Electronic Arts anda ahora tras Take Two, pero el año pasado le ponía ojitos a Ubisoft. Al éxito de 'Assassin's Creed' le debe la editora francesa haber conjurado una adquisición hostil. Preveían vender tres millones de copias; ya han superado esa cifra y esperan duplicarla.
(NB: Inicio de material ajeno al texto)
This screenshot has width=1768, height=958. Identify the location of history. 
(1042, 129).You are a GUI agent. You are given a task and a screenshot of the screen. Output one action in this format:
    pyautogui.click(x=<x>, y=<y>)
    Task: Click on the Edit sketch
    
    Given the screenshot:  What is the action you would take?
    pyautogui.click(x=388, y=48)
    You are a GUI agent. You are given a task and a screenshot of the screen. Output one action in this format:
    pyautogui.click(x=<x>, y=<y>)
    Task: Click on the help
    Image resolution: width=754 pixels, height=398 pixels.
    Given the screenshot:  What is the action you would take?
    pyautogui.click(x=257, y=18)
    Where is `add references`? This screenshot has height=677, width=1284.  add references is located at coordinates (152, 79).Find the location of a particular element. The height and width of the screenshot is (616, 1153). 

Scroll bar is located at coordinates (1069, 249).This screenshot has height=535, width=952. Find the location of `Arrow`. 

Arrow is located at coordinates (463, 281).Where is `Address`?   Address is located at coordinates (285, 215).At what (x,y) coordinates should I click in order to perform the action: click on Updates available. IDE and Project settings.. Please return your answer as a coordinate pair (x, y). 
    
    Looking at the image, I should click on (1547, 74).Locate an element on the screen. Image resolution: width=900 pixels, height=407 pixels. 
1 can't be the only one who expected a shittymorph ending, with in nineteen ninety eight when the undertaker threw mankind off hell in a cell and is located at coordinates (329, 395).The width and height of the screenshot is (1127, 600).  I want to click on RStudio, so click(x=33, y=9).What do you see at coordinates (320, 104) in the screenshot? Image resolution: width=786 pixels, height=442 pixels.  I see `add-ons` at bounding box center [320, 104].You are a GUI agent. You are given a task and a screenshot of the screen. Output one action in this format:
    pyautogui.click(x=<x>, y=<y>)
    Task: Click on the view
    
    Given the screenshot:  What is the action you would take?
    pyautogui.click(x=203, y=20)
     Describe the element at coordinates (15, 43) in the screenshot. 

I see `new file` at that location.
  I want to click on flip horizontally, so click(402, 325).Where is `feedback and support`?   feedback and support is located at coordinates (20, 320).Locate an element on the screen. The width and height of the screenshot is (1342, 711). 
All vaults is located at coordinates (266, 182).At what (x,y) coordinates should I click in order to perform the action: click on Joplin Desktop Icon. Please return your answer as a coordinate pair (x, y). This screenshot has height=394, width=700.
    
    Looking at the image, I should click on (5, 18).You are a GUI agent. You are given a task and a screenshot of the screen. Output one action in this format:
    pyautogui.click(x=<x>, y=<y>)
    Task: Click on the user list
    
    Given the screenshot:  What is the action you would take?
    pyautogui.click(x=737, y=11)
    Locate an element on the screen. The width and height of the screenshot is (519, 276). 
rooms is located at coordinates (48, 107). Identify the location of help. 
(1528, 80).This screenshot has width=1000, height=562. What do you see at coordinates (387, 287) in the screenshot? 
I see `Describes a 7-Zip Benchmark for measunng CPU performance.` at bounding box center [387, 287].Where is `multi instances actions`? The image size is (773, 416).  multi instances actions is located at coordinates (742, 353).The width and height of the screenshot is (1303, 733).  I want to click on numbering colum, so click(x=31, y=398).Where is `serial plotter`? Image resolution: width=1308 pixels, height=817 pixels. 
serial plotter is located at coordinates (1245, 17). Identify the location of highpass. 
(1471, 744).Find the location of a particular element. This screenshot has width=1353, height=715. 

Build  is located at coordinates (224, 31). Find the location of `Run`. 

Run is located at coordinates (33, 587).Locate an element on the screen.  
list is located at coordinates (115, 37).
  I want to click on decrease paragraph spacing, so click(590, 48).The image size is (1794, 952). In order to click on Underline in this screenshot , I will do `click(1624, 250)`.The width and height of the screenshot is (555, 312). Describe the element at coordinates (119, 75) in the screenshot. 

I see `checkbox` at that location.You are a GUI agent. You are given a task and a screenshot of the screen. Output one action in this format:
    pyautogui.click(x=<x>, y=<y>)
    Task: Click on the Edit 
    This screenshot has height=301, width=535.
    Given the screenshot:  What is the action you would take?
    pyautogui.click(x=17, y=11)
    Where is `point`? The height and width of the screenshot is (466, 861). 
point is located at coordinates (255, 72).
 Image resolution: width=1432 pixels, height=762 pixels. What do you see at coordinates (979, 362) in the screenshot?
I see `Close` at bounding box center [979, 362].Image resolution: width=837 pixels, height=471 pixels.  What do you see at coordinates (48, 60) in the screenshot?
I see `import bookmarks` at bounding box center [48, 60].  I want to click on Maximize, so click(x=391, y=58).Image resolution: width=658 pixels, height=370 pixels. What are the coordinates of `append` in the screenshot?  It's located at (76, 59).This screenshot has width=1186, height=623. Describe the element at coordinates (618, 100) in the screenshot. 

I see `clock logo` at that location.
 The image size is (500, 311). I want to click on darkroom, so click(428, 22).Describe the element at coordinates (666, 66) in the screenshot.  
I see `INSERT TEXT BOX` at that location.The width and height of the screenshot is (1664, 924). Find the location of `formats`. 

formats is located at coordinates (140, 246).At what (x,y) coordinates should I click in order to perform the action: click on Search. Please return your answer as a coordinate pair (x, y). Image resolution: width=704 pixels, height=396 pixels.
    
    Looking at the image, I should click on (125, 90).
En el mundo de los negocios, cuando un particular acude en tu ayuda se le conoce como el 'caballero blanco'. Altaïr, protagonista de la aventura, viste de blanco, pero no es su oficio el de caballero, sino el de asesino: asesino de caballeros, para más inri.
El juego está desarrollado por el estudio canadiense de Ubisoft, responsable de las últimas entregas de franquicias como 'Splinter Cell' y 'Prince of Persia'. 'Assassin's Creed' toma los elementos de infiltración de uno y la localización exótica del otro para dar forma a una aventura de acción sobre escenarios rutilantes, inspirados en Tierra Santa en tiempos de la Tercera Cruzada.
Una trama de ciencia ficción conecta al protagonista con su último descendiente, un camarero con un turbio pasado (en un bar de chupitos, seguro). Nos enteramos de que los templarios están detrás del Experimento Filadelfia y el Evento de Tunguska. Ya. Se les va un poco la olla. El juego se repite un poco al final, pero en general mola.